Repository files navigation

IDS Alert Prioritization and Strengthening

Bikram Dangi, Jeremy Gamet, Arica Kulm, TJ Nelson

Dakota State University

Project Description

We researched data science and machine learning techniques that can be used to fine tune an Intrusion Detection System (IDS). The goal of this research was to create a working prototype to aid in the reduction of customizations organizations need to make when implementing and maintaining a working and effective IDS. This prototype could then be further enhanced by future research teams.

Research Problem

IDS require extensive and continuous adjustments for the specific network they are deployed on. Efforts are needed to reduce the high number of false positives that signatures are generating. These false positives lead to analysts spending much of their time in assessment or simply turning them off to avoid the distraction which then leaves their systems vulnerable.

Objectives

We are seeking a way to combine these weak, high-false-positive signatures to generate low-false-positive strong indicators. We seek to do this by: Exploring the nature of these low priority alerts to determine which combinations produce a strong indicator of intrusion. Determining any currently established models for pattern recognition. In the absence of a working model, creating our own model for testing. Use this working model to then apply data analysis techniques to look for unknown patterns. And finally, testing this working model against another large dataset with the intention of validation of our implementation for possible future use in an open source IDS platform.

Dataset Note

The two datasets being used for testing and validation are CSE-CIC-IDS2018 on AWS and Intrusion Detection Evaluation Dataset (CICIDS2017). Both of which can be found at https://www.unb.ca/cic/datasets/ Note The flow data *.csv files found in CSE-CIC-IDS2018 and IDS2017 are quite large, with the 2018 data being well over 8GB in memory. It is therefore advised to run these Jupyter Notebooks with a runtime which is able to handle quite a bit more than 8GB of data in memory at one time.

Order of use

We studied the data with the four notebooks contained in this Git Repo. The initial exploration was done first with CSC791_IDSML_Initial_K_Means_Data_Exploration_and_Visuals.ipynb upon a small subset of the data in order to determine some fundamental paterns within the dataset.
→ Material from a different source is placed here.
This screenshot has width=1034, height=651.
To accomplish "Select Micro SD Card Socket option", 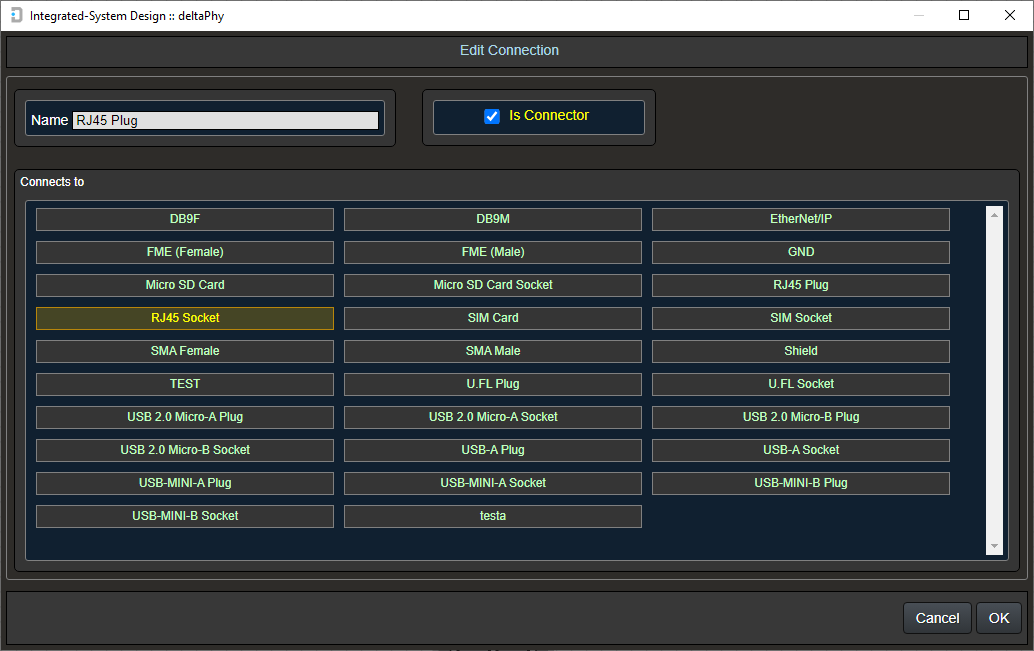I will (492, 285).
Next we use CSC791_IDSML_Dataset_Ingestion.ipynb to start aggregating the dataset from IDS2018 into a single larger Dataframe using pandas.
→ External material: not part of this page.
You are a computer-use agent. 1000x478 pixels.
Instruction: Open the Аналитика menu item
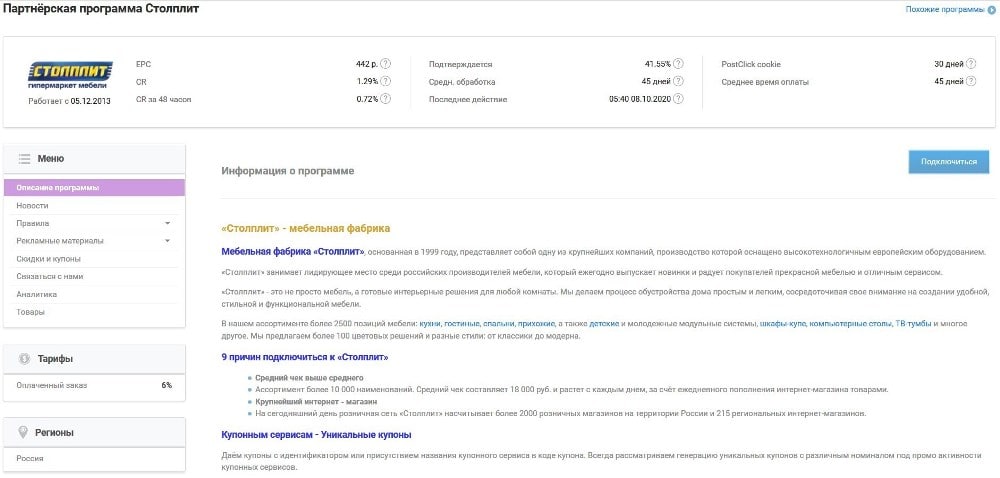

After this we use CSC791_IDSML_TrainTest_Split.ipynb to further clean and normalize the data as well as split it into a training group and a testing group.

After splitting and cleaning the data we use CSC791_IDSML_Classifiers.ipynb to run our decision tree classification training and then confirm our accuracy scores and create a prioritization score based on the probabilities found with our decision tree models.

Then last we validate the success of our classifier on the CIC-IDS2017 Dataset.